Effects of Instrument-assisted Soft Tissue Mobilization on Isokinetic Knee Extensor Strength and Fatigue

Romero, Daniel
Strength is one characteristic that most athletes focus on improving as it is a critical element for success. It is believed that some micro-tearing of the muscle tissue occurs daily in routine activities and during regular exercise. Any restriction or imbalance within the musculoskeletal structure can affect optimal range of motion which then can affect the quality of force production, force application, and movement efficacy. Nontraditional treatments are beginning to be investigated to examine their effects on strength and a few techniques are slowly gaining popularity are the Graston Technique (GT) and Whole Body Vibration (WBV). Clinicians might apply the GT before practice or competition to break down adhesions to allow the muscle to function freely or use WBV to stimulate the neuromuscular system. However, the use of the GT or WBV may possibly leave the athlete susceptible to injury if strength is diminished in the process. PURPOSE: The purpose of this study is to address the potential acute effects of the GT and WBV on peak isokinetic torque and fatigue of the quadriceps during maximal voluntary contraction. The secondary purpose is to compare the individual effects between the GT and WBV on strength and fatigue following an acute exercise protocol. METHODS: Subjects were randomly selected into three groups: the GT, WBV and control. Each subject completed their group protocol a week after the pre-test. Peak isokinetic torque, total work and work fatigue values were collected pre-test and post-test using the Thorstennson protocol on the Biodex dynamometer 4.0. Following data collection, independent sample t-tests and a one-way ANOVA were performed on SPSS Statistics to analyze the data.

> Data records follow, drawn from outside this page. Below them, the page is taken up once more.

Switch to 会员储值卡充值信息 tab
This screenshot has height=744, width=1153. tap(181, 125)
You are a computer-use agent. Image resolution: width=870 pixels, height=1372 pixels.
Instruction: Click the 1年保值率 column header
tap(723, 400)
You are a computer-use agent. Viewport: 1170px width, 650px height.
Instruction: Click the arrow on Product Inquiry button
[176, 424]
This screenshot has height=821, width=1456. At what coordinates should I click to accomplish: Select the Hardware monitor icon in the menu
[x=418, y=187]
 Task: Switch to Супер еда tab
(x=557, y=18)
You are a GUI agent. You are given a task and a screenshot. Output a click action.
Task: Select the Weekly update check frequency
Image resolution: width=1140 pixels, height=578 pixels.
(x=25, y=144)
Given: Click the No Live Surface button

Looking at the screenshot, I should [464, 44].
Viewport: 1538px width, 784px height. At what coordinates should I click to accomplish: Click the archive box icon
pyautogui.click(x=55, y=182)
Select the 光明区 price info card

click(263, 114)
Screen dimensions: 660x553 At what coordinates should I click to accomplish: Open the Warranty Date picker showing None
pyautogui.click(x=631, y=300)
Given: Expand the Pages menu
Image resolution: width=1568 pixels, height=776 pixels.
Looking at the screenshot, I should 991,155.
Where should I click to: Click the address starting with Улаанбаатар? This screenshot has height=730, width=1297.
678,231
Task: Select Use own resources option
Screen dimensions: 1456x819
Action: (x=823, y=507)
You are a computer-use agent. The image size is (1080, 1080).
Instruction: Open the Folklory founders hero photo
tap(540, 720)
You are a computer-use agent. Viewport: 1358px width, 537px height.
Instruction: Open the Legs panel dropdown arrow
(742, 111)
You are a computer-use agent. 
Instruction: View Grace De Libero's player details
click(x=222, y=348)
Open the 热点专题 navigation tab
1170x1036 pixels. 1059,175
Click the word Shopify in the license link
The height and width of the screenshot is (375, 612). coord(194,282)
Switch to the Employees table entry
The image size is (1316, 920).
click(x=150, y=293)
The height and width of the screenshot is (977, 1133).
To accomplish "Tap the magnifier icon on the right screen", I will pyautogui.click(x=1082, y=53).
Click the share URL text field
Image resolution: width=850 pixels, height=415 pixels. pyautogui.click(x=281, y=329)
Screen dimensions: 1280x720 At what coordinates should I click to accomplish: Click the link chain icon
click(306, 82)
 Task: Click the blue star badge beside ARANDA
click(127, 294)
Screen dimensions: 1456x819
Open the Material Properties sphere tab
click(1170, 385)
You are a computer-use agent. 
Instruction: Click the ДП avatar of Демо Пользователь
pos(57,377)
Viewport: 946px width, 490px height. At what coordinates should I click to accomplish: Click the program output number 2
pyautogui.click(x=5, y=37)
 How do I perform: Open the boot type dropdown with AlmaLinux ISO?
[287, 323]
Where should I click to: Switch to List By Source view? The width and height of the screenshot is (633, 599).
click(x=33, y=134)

RESULTS: Peak isokinetic torque and work fatigue decreased following each intervention. There was no significant difference between pre-test and post-test or between groups. Total work only increased in the GT but not significantly when compared to the WBV and control group. CONCLUSION: Based on the results, it is safe to assume that the GT and WBV is not better or worse than resting for 5 minutes before practice or competition when it comes to strength and fatigue.